In the same page you can find a list of compliant implementations like AKKA or RxJava, so you can easily check out one of them and see how they are implementing these concepts under the hood. The general purpose is good, it makes the switch from framework X to Y easier with the declared goal of provide a standard for asynchronous stream processing with non-blocking back pressure, but, as said before, there's nothing more than that.
About the production, well, some of the listed libraries are widely used, so I guess there are a lot of people actually using this concept in production.
Then, if you want to go further, you can search for Duality, that seems an evolution of Reactive Programming and Reactive Streams.
I think this convention is one for the future and this release marks the start of adoption. I think the hope is that more implementations will come in the future and one goal is to allow the simple connection of reactive streams and allow the building complex distributed systems.
Also interestingly it looks like this concept might make it into jdk9 as Flow - https://github.com/reactive-streams/reactive-streams-jvm/iss...
non-blocking back pressure
How does that even relate? All I can think of is sticking a potato into a car exhaust.

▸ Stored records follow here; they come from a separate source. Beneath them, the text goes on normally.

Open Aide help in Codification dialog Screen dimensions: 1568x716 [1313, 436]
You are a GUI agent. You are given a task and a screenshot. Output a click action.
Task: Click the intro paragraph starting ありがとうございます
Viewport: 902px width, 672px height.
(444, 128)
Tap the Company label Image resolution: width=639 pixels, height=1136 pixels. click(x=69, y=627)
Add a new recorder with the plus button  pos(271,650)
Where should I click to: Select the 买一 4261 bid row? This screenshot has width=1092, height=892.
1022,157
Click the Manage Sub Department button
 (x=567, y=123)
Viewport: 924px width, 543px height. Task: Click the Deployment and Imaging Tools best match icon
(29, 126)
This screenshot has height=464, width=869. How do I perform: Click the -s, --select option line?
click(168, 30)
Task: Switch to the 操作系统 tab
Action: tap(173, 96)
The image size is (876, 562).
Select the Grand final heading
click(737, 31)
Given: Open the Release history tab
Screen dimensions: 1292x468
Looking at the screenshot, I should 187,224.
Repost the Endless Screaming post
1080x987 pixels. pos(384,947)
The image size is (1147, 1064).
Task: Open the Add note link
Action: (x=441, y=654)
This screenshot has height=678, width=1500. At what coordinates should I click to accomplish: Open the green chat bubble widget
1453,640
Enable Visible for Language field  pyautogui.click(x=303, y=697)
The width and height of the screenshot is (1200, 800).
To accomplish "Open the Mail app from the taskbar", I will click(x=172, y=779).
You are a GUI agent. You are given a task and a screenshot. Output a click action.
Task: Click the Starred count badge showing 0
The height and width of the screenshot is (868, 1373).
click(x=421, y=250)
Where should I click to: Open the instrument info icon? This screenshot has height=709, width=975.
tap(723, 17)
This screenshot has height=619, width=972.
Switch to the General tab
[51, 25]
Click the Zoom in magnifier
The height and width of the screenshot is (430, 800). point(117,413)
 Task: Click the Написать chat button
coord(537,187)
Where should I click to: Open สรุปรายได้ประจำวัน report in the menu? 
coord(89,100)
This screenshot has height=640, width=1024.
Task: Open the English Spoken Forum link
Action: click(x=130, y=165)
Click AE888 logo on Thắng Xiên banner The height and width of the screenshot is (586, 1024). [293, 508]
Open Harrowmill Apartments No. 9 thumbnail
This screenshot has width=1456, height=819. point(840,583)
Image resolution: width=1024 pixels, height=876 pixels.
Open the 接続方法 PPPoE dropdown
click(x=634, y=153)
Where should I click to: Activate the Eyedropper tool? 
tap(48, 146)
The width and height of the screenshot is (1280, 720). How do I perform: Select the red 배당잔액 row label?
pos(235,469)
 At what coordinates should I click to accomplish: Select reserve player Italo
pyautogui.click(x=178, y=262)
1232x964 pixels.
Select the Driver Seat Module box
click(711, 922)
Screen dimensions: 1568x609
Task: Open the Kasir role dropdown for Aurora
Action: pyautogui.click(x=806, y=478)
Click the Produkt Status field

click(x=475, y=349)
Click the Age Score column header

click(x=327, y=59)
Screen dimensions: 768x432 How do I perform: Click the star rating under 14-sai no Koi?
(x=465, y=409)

Please could you expand on this?
And if you want "Erlang validation" it's hard to beat WhatsApp's $19B acquisition. (I doubt that Facebook will be releasing any open source Erlang code any time soon!)
So what's the deal? If you believe in the http://www.reactivemanifesto.org/ wouldn't you be better off just biting the bullet and learning http://www.erlang.org/?
It's always a good thing when a mainstream language gets better - it positively impacts a lot more people who don't get to use niche languages for their work.
EDIT: My grammar and spelling suck first thing in the morning.
"Phil Wadler and Simon Marlow worked on a type system for over a year and the results were published in . The results of the project were somewhat disappointing. To start with, only a subset of the language was type-checkable, the major omission being the lack of process types and of type checking inter-process messages."
Having control over how to fuse a chain of functions is very interesting. Do any of the implementations allow use of mutable state when fusing a chain of functions with the same signature.